In 2016, Woo et al. [25] conducted a study in Korea to assess patient factors associated with adverse events. The basis for their study was that ketamine is commonly used in the ED for paediatric PSA, although patient factors associated with adverse events are poorly described. They found no significant association between the duration of fasting and adverse events (P = 0.073) or between food type and adverse events (P = 0.734). However, administration route and dosage were associated with adverse events in children sedated with ketamine in the EC [26].

Beach et al. [13] evaluated the fasting status in paediatric patients undergoing PSA and whether adhering to standard NPO guidelines, as set out by the ASA, influenced the complication rate in these patients. The authors showed that aspiration is uncommon, and that fasting status for both liquids and solids is not an independent predictor of major complications nor aspiration during PSA [13].
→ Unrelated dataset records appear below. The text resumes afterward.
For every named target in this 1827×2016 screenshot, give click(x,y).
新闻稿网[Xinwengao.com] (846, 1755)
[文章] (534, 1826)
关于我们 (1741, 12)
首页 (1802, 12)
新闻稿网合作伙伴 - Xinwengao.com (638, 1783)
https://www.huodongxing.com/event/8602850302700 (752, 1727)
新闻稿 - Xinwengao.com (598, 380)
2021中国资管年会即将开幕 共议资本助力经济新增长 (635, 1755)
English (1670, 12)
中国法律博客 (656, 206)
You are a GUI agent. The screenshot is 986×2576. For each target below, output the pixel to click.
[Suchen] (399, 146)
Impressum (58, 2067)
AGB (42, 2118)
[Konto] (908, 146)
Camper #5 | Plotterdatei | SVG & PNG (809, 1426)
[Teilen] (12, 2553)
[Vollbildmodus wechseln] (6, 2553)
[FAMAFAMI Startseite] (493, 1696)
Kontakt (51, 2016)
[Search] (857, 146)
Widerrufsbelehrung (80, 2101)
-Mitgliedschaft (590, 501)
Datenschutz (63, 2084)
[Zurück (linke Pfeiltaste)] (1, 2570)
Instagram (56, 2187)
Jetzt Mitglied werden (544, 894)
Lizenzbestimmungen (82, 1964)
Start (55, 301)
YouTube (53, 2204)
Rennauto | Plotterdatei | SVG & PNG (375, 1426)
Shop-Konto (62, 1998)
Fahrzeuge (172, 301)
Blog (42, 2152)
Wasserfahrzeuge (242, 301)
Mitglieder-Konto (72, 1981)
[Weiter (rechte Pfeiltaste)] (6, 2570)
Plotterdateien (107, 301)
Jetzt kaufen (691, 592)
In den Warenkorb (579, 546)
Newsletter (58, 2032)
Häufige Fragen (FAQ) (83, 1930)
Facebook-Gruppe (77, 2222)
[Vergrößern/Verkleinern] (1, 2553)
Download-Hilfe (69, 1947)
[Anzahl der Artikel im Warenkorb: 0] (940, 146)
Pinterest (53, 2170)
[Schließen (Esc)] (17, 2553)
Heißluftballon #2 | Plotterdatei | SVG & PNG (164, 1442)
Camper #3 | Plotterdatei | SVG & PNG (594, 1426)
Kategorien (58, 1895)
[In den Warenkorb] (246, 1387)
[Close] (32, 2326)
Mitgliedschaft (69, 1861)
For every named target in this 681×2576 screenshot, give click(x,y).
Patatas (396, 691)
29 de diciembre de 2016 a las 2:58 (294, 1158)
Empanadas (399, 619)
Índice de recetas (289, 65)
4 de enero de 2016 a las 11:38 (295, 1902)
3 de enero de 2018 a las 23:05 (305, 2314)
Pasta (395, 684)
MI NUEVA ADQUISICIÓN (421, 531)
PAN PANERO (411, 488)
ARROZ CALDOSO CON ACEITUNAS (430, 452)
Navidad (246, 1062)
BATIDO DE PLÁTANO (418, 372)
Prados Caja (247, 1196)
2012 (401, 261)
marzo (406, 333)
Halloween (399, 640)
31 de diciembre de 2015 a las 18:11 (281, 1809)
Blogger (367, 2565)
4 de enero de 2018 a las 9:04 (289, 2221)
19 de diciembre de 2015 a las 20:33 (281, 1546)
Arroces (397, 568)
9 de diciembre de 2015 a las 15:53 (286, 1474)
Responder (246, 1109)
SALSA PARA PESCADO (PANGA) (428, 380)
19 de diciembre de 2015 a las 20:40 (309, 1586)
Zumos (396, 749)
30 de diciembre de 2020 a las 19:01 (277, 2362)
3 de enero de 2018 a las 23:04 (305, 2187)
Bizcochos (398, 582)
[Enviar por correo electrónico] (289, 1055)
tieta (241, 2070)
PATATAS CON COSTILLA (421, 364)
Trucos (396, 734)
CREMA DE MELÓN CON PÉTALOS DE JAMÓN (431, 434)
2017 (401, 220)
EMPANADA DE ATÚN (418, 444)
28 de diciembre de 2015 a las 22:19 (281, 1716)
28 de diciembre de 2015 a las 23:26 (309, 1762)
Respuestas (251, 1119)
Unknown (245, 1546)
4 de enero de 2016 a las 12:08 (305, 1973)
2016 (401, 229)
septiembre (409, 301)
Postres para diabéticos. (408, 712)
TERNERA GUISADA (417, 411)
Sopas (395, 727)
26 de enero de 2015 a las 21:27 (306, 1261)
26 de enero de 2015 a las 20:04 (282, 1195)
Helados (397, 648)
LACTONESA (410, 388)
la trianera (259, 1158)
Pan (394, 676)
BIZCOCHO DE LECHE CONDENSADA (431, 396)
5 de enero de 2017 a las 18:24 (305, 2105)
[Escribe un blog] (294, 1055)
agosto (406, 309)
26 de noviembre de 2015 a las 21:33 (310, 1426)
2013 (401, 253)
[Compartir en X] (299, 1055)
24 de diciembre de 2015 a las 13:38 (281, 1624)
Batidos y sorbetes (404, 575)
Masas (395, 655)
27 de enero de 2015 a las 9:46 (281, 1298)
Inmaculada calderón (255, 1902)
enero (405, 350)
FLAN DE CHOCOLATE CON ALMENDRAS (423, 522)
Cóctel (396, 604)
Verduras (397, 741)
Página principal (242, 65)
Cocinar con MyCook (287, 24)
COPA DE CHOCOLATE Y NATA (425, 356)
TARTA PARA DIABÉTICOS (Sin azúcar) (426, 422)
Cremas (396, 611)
In 2017, Bhatt, Johnson, and Chan [5] described 6295 paediatric patients who underwent PSA in the EC for painful procedures. This is one of the largest studies to date and was conducted in six emergency departments across Canada. They found adverse events reported in 11.7% of patients with the most common adverse events being vomiting and desaturation. Serious adverse events occurred in only 1.1% of patients and 1.4% required intervention with positive pressure ventilation being the only significant intervention. There were no unplanned admissions to hospital due to the adverse events, and sedation was successful in 95% of cases. They found that the incidence of adverse events varied significantly with the choice of sedative; the lowest incidence was with ketamine single agent as compared to the combination of ketamine and fentanyl or ketamine and propofol. In this large, multicentre cohort study, ED procedural sedation was performed safely in the paediatric population with a low overall incidence of adverse events.

In 2018, Green, Leroy, Roback, Irwin, Andolfatto, and Babl published an editorial calling for a cautious but progressive application of more liberal fasting guidelines in EC PSA [12]. A prominent mention in their editorial was that aspiration in the healthy child is very rare, and they suggest that the risk of pulmonary aspiration in healthy children receiving PSA is functionally negligible. The authors concluded by stating that the time for fasting reform is due [12]. The multidisciplinary International Committee for the Advancement of Procedural Sedation was established in 2019 and subsequently developed the first fasting and aspiration prevention recommendations specific to procedural sedation [22], as well as guidelines pertaining to PSA in the EC [22]. SASA first published guidelines for PSA in the paediatric population in 2010 and updated these guidelines in 2016 and 2021 [6]. The guidelines for fasting in the SASA guidelines have also been amended in the latest version and now recommend standard anaesthesia fasting guidelines for advanced sedation, but where simple sedation is planned, no fasting is required [6].

Although many studies published within this field, few studies could be found specifically describing the relationship between fasting status and complications in paediatric ECs in LMICs [2, 3, 5, 13, 15, 25]. Low-resource settings have many challenges that serve as barriers when it comes to health care. Some of the most precious resources are time, beds, space, and the specialists available. It is therefore essential to provide PSA safely to the paediatric patient outside of theatre [1, 2, 4]. Applying evidence-based medicine and newly developed guidelines can provide PSA safely with minimal delays and thus save time, money, and other resources [27, 28].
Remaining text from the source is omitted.